An Analytical Four-Dimensional Ensemble-Variational Data Assimilation Scheme

The usage of four-dimensional variational (4DVar) scheme is limited by the static background error covariance and the adjoint model. In a hybrid frame of the four-dimensional ensemble-variational data assimilation scheme (4DEnVar), being able to avoid the tangent linear and adjoint models in the 4DVar and nowadays developed into a cutting-edge research topic of the next-generation data assimilation methods, an analytical 4DEnVar (A-4DEnVar) scheme is designed. First, an analytical expression for explicit evolution of the background error covariances is derived. The expression collects the innovation of observations over an assimilation window simultaneously and propagates information to the initial background field by temporal cross covariances.
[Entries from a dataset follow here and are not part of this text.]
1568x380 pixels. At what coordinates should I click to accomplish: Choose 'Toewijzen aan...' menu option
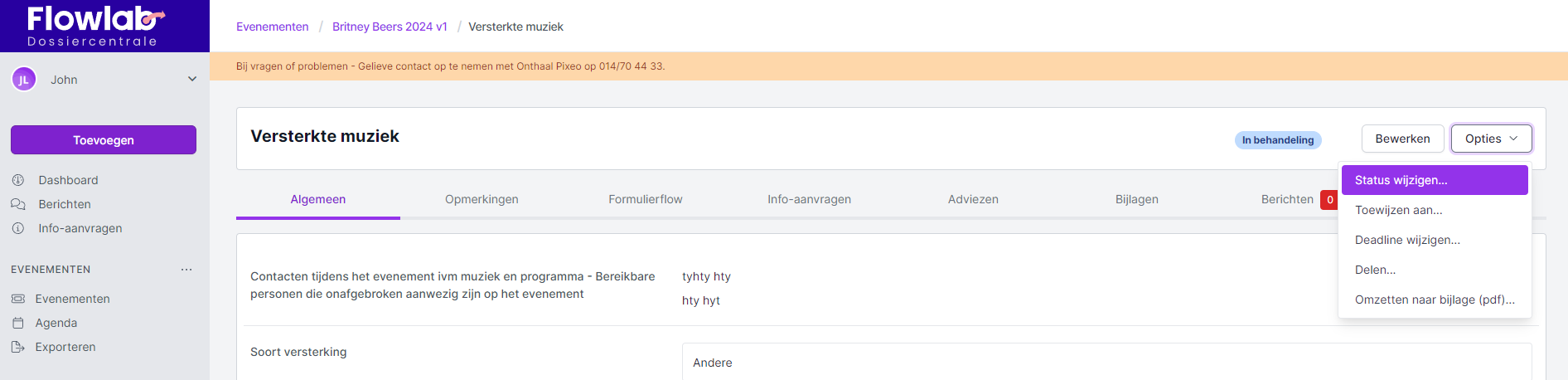tap(1399, 210)
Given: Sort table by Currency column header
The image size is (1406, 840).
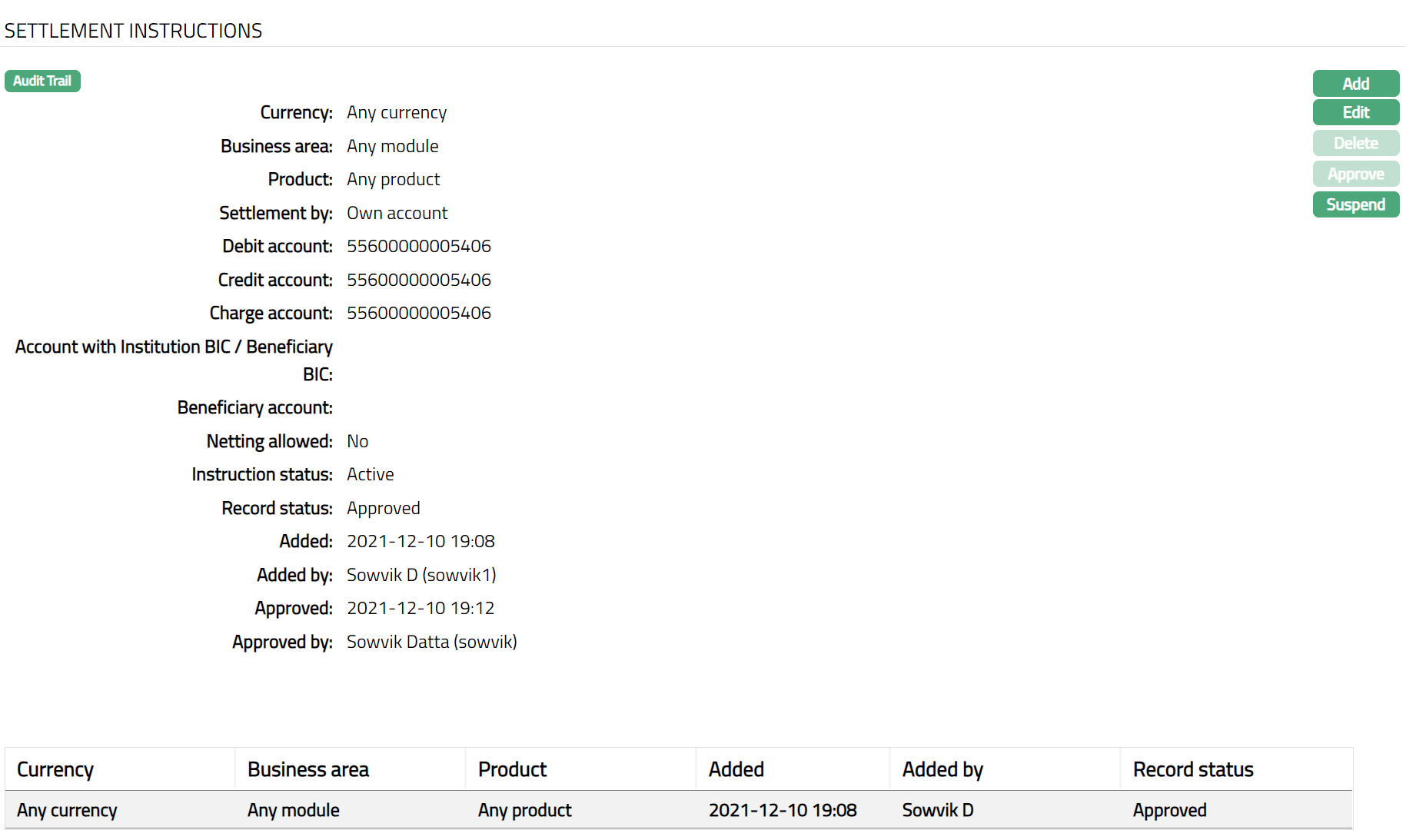Looking at the screenshot, I should (x=55, y=769).
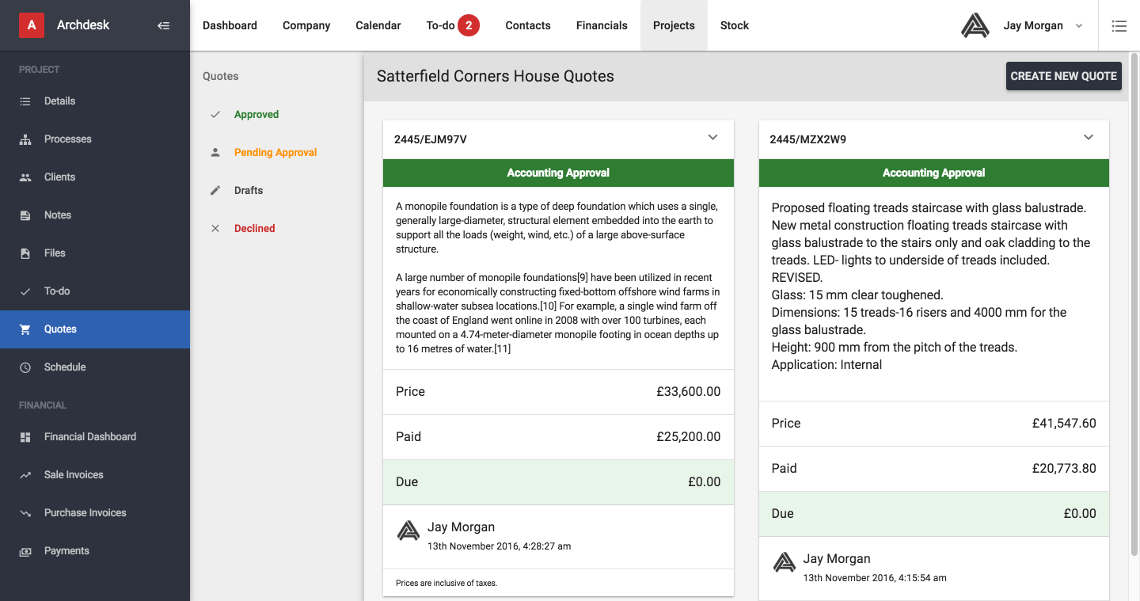Open the list panel icon top right

coord(1119,25)
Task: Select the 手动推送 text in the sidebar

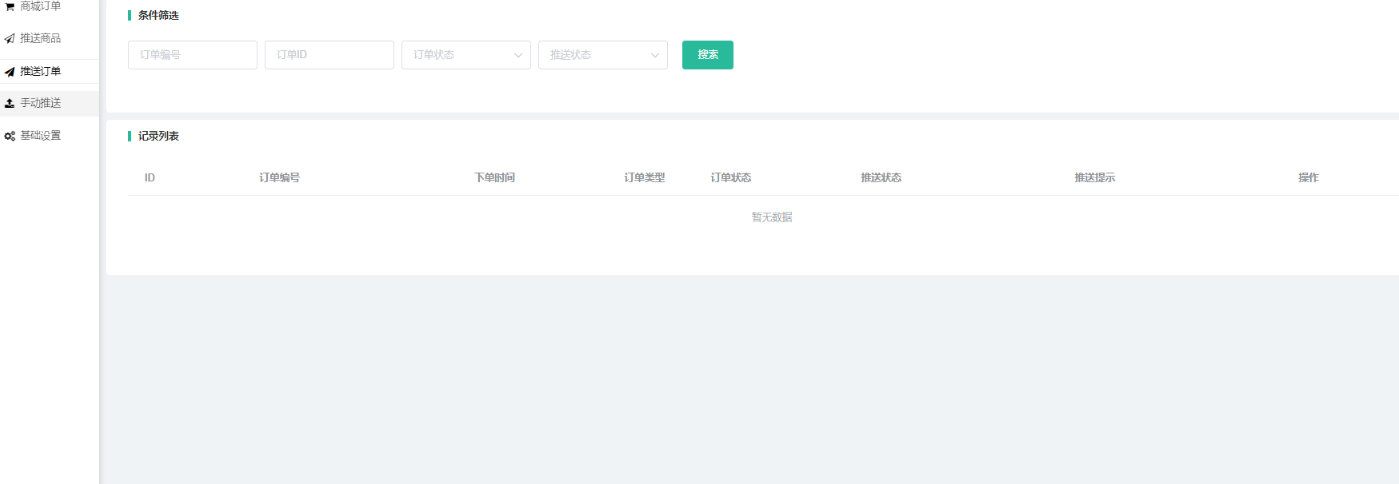Action: [41, 103]
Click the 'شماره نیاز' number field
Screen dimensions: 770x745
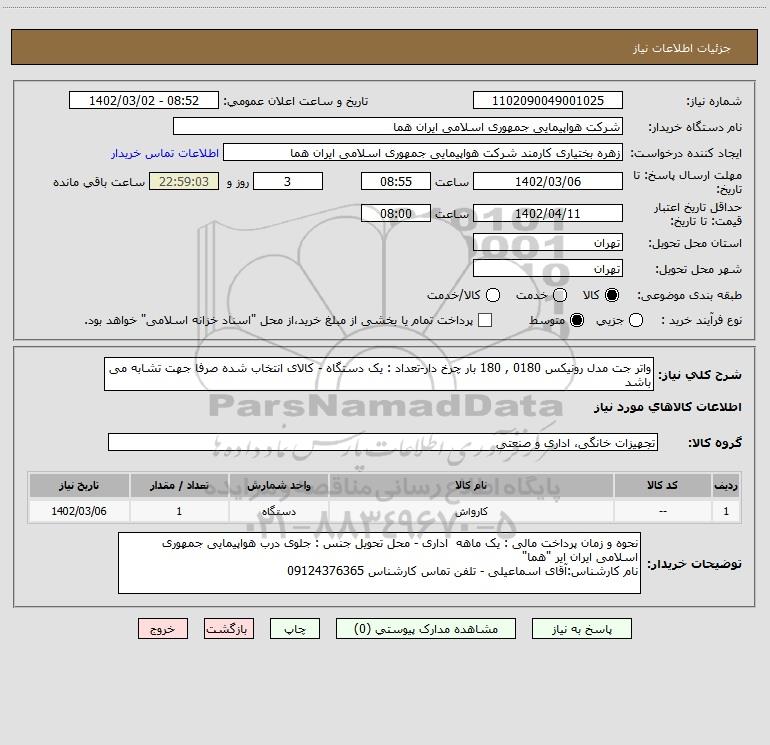coord(546,101)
Second, to estimate the adjoint model, the temporal covariances are constructed with ensemble members being centralized with respect to the model states integrated from the initial condition. Third, an iterative linear search process is introduced to minimize the cost function to update the analysis field until convergence. Twin experiments based on the Lorenz chaos model with three variables are conducted for the validation of the A-4DEnVar scheme. Comparisons to the conventional 4DVar show that the A-4DEnVar is comparable in accuracy even with a long assimilation window and sparse observations. The assimilation results also show that the A-4DEnVar scheme can be implemented with a very small ensemble size which means that under circumstances without the tangent linear and adjoint models it can be easily incorporated into data assimilation systems in use. Plain Language Summary In this study, a new data assimilation scheme, namely, analytical four-dimensional ensemble variational data assimilation scheme, is constructed. The analytical solution of each iteration of four-dimensional variational (4DVar) is directly given. When dealing with nonlinear problems, it completely inherits the performance of traditional 4DVar scheme, but avoids the coding and calculation of adjoint models, hence greatly improves the transferability and the calculation efficiency.